Because we are iterating over all the dataframes, we will perform the whole training, evaluation and prediction process in a single code cell.

In [16]:
for location, df in filtered_dataframes.items(): 
    ######### Split the data into training and validation sets #########
    split_index = int(0.70 * len(df))
    train_exog = df[['traffic_level', 'pressure']][:split_index]
    train_endog = df['pollution'][:split_index]
    exog = df[['traffic_level', 'pressure']]  

    ######### Train the model for each dataframe #########
    model = sm.tsa.statespace.SARIMAX(df['pollution'], order=(0, 1, 1), seasonal_order=(0, 1, 1, 48))
    results = model.fit()

    sarimax_models[location] = results

    ######## Forecasting #########
    forecast_exog = exog[-48:]  # Use the last 48 hours of exogenous variables 
    forecast = results.forecast(steps=12, exog=forecast_exog)
    forecasts[location] = forecast
 
    last_date = df.index[-1]
    forecast_index = pd.date_range(start=last_date, periods=12, freq='h')
    forecast_indices[location] = forecast_index

  self._init_dates(dates, freq)
  self._init_dates(dates, freq)
  warn('Too few observations to estimate starting parameters%s.'
  self._init_dates(dates, freq)
  self._init_dates(dates, freq)
  warn('Too few observations to estimate starting parameters%s.'
  self._init_dates(dates, freq)
  self._init_dates(dates, freq)
  warn('Too few observations to estimate starting parameters%s.'
  self._init_dates(dates, freq)
  self._init_dates(dates, freq)
  warn('Too few observations to estimate starting parameters%s.'
  self._init_dates(dates, freq)
  self._init_dates(dates, freq)
  warn('Too few observations to estimate starting parameters%s.'
  self._init_dates(dates, freq)
  self._init_dates(dates, freq)
  warn('Too few observations to estimate starting parameters%s.'
  self._init_dates(dates, freq)
  self._init_dates(dates, freq)
  warn('Too few observations to estimate starting parameters%s.'
  self._init_dates(dates, freq)
  self._init_dates(dates, freq)
  warn('Non-invertible starting s

## Plot the predictions 

In [18]:
fig = make_subplots(rows=3, cols=2, subplot_titles=[f"Location: {location}" for location in forecasts.keys()][:6])
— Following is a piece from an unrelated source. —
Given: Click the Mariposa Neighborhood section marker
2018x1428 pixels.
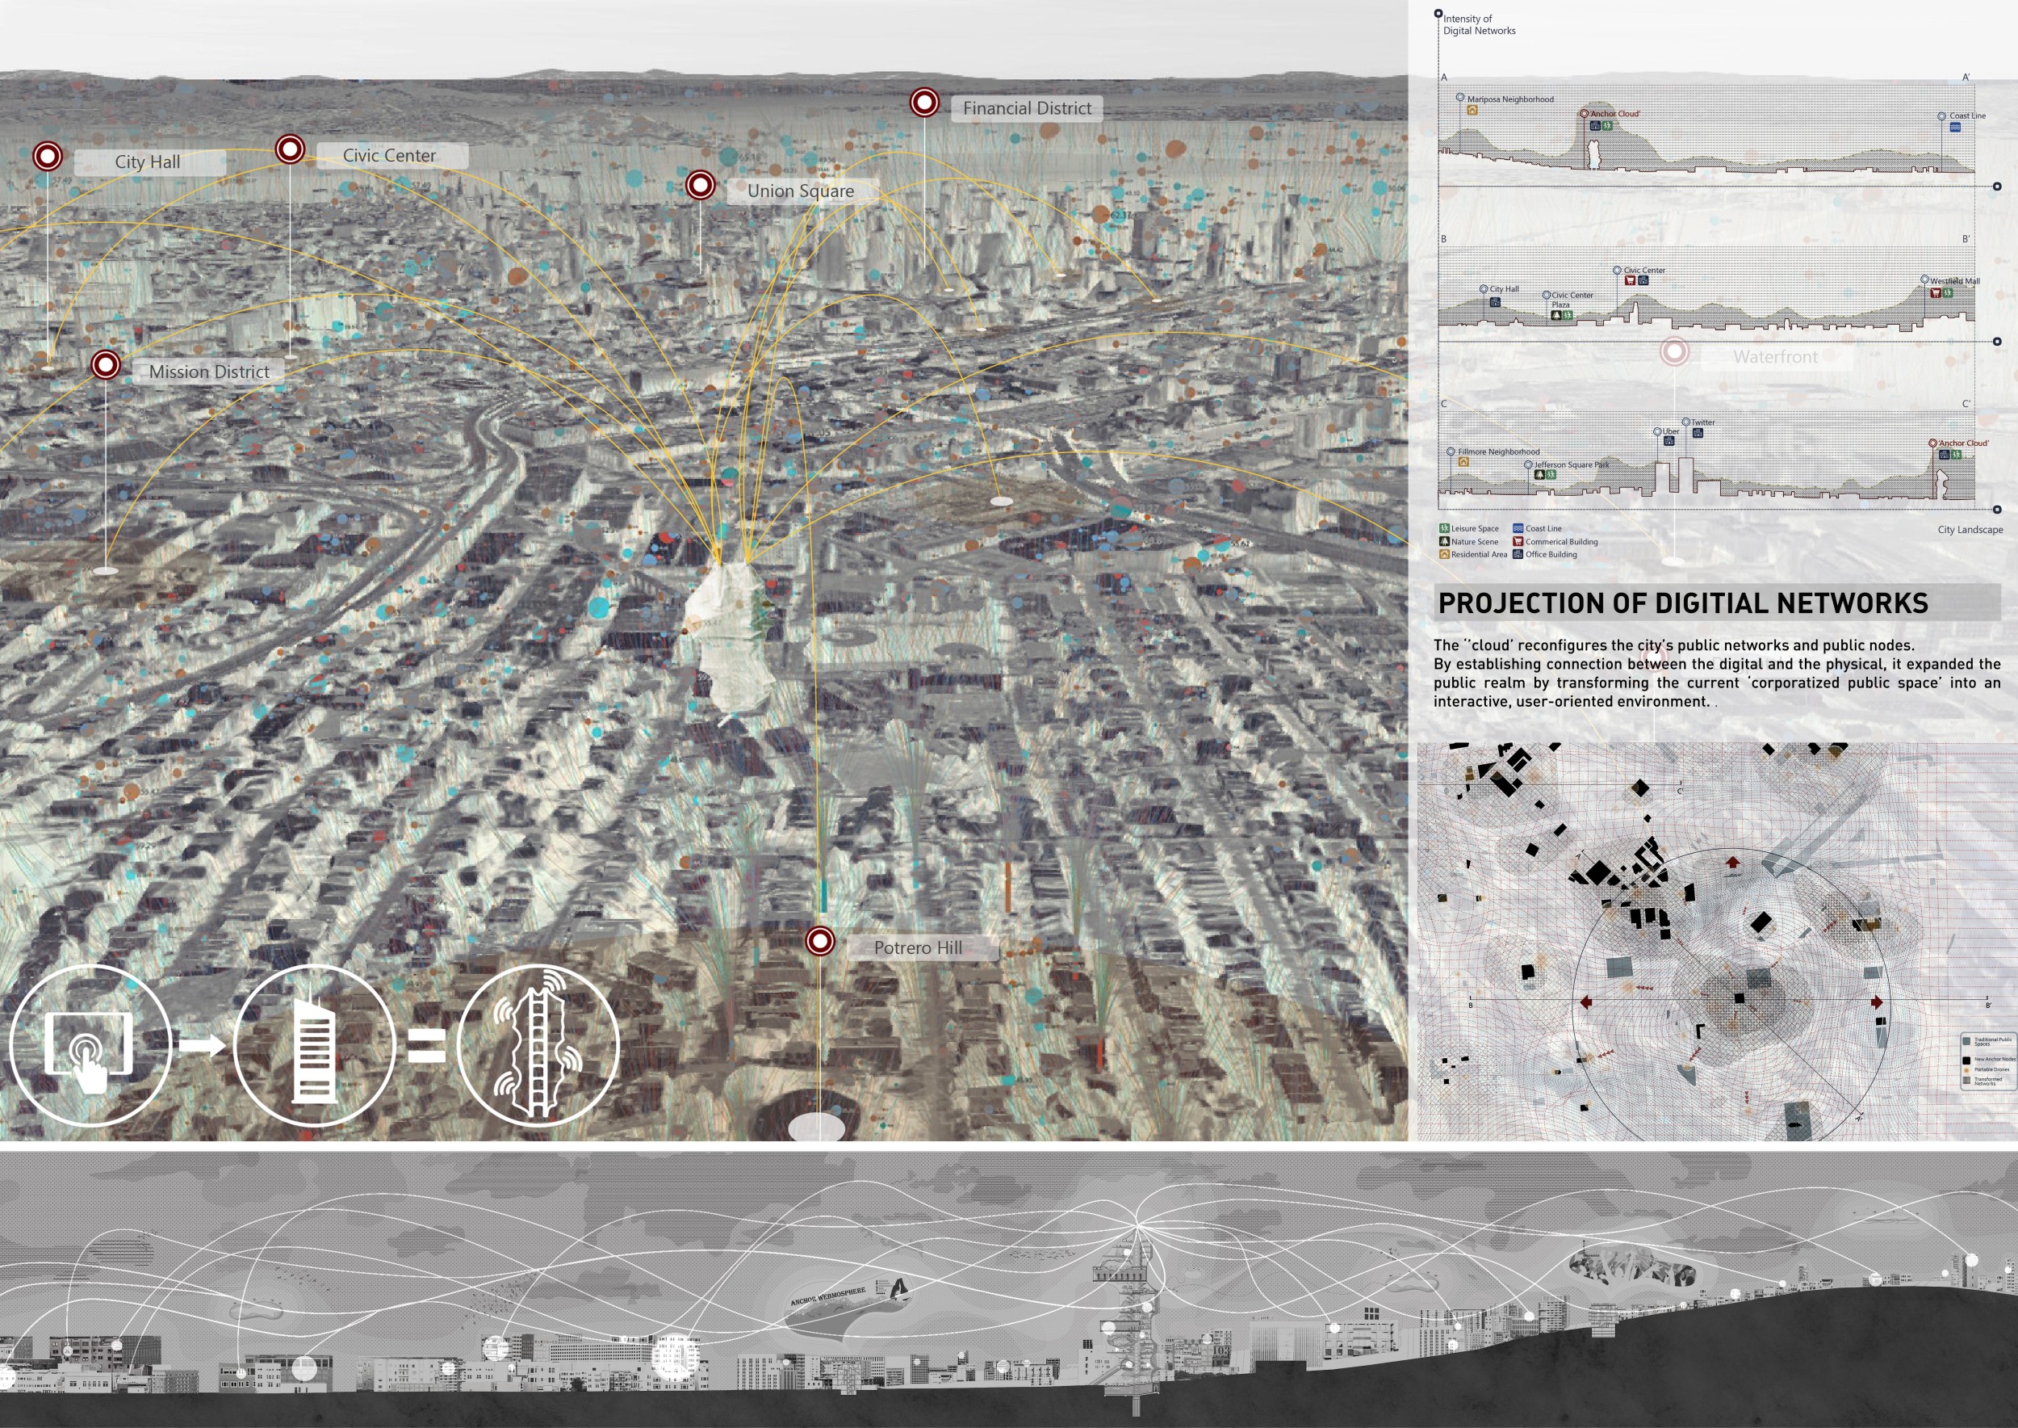Looking at the screenshot, I should [x=1461, y=98].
for i, (location, forecast) in enumerate(forecasts.items(), 1):
    if i > 6:
        break

    df = filtered_dataframes[location]
    split_index = int(0.75 * len(df))
    actual = df['pollution'][:split_index]
    predicted = sarimax_models[location].fittedvalues if sarimax_models[location] else pd.Series()

    row = (i - 1) // 2 + 1
    col = (i - 1) % 2 + 1
 
    fig.add_trace(
        go.Scatter(x=actual.index, y=actual, mode='lines', name='Actual', line=dict(color='blue')),
        row=row, col=col
    )
 
    fig.add_trace(
        go.Scatter(x=predicted.index, y=predicted, mode='lines', name='Predicted', line=dict(color='red')),
        row=row, col=col
    ) 

fig.update_layout(height=700, width=1200, title_text="Pollution Forecast vs Actual", showlegend=False)
fig.show()

## Save the predicted values as a JSON file 

In [19]:
json_forecasts = []
id_counter = 9000006280 # Last id in the database  

for (lat, lon), forecast_series in forecasts.items():
    for timestamp, pollution_value in forecast_series.items(): 
        forecast_entry = {
            "id": id_counter,  
            "timestamp": timestamp.strftime("%Y-%m-%d %H:%M:%S"),
            "latitude": lat,
            "longitude": lon,
            "pollution": pollution_value, 
        }
        json_forecasts.append(forecast_entry)
        id_counter += 1

with open('forecasts.json', 'w') as file:
    json.dump(json_forecasts, file, indent=4) 


## Integration

After creating the JSON files, the data will be transfered using APIs to the React frontend.